++++ Data supplied ++++
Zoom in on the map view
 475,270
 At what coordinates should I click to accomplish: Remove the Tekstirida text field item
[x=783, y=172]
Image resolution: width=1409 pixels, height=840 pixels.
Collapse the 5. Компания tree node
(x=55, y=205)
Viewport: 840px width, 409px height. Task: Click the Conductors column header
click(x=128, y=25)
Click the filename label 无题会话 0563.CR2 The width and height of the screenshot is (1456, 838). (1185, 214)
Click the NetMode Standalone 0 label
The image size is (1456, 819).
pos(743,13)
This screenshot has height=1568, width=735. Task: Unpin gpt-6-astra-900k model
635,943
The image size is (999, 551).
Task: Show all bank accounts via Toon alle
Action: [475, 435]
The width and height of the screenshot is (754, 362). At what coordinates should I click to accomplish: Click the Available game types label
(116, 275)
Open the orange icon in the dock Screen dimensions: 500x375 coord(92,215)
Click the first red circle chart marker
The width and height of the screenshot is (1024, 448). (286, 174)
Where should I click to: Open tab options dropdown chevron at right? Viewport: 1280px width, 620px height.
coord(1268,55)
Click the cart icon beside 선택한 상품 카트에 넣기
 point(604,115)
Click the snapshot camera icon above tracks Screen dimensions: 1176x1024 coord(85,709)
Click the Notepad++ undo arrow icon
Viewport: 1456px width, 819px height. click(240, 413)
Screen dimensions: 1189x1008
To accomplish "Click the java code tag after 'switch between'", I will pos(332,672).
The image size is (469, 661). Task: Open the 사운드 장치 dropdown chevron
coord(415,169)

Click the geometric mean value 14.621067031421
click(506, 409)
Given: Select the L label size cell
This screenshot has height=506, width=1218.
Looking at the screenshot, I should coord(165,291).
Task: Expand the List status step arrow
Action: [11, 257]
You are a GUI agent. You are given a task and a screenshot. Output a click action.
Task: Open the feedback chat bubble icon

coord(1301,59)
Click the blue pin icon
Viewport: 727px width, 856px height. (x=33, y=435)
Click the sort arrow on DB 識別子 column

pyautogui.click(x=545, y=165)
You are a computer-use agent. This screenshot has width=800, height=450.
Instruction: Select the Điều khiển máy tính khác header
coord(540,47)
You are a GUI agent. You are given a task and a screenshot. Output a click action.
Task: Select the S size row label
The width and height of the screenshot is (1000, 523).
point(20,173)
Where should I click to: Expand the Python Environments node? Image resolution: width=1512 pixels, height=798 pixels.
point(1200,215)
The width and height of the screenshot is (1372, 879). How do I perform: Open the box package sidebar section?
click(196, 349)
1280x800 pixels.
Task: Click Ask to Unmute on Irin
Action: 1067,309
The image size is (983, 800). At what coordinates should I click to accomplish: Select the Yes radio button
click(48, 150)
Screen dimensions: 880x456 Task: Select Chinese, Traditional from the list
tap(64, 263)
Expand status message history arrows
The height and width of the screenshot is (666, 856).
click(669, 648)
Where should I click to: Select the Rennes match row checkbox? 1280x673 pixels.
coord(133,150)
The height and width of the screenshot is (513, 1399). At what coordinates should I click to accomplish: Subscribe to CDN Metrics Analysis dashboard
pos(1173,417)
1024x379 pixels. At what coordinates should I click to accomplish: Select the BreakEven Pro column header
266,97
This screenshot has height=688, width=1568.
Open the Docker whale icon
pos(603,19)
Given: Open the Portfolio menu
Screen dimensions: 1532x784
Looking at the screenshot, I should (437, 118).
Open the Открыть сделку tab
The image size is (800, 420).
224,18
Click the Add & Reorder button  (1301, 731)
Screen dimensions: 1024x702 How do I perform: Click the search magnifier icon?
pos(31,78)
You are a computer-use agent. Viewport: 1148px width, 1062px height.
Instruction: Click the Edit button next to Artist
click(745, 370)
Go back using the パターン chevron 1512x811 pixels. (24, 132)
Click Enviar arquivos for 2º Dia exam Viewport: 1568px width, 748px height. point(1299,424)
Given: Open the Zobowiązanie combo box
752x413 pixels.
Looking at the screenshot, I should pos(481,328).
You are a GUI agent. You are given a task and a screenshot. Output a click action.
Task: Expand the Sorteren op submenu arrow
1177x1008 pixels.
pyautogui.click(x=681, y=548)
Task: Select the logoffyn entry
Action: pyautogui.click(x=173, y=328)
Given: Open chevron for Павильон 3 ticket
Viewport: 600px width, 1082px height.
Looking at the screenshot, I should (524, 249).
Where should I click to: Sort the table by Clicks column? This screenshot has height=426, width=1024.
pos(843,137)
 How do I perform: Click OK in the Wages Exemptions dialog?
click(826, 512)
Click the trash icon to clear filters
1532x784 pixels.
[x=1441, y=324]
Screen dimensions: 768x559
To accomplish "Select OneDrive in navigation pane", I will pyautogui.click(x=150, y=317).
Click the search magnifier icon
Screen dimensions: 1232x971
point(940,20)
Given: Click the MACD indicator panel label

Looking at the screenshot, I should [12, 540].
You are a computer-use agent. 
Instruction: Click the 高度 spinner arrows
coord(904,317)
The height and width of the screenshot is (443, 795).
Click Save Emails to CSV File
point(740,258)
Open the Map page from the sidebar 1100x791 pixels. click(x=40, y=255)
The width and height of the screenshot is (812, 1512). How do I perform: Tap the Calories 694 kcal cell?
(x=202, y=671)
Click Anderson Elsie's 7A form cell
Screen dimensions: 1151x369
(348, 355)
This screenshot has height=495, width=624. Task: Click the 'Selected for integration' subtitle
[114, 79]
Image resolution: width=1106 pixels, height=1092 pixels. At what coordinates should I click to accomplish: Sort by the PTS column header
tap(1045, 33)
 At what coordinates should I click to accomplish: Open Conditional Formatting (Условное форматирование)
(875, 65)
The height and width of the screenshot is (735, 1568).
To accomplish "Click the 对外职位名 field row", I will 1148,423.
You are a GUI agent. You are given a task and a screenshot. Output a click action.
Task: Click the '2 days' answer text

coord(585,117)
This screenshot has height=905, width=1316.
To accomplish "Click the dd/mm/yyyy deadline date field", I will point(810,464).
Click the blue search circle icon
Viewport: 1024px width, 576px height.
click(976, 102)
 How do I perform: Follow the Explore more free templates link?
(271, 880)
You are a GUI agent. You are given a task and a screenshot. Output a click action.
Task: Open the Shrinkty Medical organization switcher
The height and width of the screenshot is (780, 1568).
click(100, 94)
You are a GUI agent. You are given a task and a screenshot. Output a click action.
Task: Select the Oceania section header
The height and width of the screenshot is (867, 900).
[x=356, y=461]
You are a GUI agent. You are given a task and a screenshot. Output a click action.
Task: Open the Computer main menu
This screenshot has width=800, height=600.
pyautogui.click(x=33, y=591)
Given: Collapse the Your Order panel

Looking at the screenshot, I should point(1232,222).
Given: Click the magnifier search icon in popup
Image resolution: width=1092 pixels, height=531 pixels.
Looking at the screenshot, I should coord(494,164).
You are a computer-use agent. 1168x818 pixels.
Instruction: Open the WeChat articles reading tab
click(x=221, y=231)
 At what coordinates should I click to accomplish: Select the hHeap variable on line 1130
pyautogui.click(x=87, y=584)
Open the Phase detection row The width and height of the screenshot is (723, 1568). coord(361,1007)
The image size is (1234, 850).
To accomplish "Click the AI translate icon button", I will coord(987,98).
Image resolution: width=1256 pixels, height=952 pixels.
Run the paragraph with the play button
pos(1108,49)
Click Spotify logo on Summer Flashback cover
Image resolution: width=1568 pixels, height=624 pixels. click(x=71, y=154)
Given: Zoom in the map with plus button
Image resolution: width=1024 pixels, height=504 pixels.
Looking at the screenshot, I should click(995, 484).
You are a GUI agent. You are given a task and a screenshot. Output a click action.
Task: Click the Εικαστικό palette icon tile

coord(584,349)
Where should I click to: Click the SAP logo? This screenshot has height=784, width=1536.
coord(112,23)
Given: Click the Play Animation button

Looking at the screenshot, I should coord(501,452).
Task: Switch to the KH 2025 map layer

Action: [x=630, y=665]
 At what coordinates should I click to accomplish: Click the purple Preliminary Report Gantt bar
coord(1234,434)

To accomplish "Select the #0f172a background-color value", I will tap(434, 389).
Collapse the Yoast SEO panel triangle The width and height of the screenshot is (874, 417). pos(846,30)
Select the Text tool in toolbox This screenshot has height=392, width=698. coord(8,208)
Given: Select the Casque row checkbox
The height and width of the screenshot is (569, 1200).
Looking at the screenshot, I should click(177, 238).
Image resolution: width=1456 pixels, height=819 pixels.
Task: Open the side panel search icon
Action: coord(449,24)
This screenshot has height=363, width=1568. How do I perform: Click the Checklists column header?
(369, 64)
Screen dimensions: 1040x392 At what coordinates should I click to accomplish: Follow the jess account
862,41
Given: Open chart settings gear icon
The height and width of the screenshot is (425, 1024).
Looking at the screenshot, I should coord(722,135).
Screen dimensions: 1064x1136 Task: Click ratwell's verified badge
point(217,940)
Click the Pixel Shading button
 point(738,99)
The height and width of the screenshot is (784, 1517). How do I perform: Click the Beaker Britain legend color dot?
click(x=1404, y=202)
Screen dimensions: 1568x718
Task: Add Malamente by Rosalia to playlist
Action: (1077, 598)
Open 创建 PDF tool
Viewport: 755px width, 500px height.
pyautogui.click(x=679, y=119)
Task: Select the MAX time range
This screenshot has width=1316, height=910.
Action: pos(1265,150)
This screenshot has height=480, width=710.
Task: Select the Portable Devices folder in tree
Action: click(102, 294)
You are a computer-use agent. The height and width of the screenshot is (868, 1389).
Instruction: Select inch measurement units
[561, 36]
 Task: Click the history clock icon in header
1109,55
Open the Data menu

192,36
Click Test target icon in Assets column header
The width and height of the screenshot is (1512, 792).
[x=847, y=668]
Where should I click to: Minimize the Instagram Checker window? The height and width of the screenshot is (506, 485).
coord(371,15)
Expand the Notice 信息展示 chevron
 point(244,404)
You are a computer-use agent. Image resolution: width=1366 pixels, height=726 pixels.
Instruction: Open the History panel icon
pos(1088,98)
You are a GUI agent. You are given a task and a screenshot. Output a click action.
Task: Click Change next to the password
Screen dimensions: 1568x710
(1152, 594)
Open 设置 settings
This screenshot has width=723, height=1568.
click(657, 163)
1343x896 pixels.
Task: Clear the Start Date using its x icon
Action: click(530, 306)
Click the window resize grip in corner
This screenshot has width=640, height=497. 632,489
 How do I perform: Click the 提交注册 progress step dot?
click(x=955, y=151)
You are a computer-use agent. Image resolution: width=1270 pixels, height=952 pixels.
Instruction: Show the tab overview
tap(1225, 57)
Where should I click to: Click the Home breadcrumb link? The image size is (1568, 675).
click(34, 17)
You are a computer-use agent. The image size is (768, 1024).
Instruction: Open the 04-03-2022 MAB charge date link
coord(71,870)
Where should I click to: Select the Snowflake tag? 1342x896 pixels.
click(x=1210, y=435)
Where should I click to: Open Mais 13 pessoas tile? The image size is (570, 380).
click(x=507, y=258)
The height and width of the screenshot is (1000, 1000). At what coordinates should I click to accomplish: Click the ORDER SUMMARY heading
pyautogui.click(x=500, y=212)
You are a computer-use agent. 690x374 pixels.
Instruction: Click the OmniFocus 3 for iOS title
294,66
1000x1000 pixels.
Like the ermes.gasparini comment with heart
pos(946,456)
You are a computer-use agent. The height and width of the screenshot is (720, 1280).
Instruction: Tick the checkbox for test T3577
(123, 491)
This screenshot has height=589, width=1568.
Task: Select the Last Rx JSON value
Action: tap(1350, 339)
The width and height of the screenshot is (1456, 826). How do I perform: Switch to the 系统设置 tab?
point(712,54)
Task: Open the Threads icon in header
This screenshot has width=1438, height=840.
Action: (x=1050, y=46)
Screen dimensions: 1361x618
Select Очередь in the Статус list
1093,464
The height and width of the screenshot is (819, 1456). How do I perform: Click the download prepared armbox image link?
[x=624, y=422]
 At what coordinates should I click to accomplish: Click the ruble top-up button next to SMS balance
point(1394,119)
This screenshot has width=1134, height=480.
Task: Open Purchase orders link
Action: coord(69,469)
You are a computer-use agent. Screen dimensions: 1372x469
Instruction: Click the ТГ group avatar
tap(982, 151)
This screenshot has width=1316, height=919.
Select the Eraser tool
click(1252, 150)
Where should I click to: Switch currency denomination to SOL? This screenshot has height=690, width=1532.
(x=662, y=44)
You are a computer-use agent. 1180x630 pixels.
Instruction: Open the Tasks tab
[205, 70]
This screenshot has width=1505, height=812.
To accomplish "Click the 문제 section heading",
++++
**Task requirements**
Convert everything from the line containing "This screenshot has width=1505, height=812." down to the end of the entries into a Markdown table with the columns No. and Line, skipping blank lines.

**Written solution**
| No. | Line |
|---|---|
| 1 | This screenshot has width=1505, height=812. |
| 2 | To accomplish "Click the 문제 section heading", |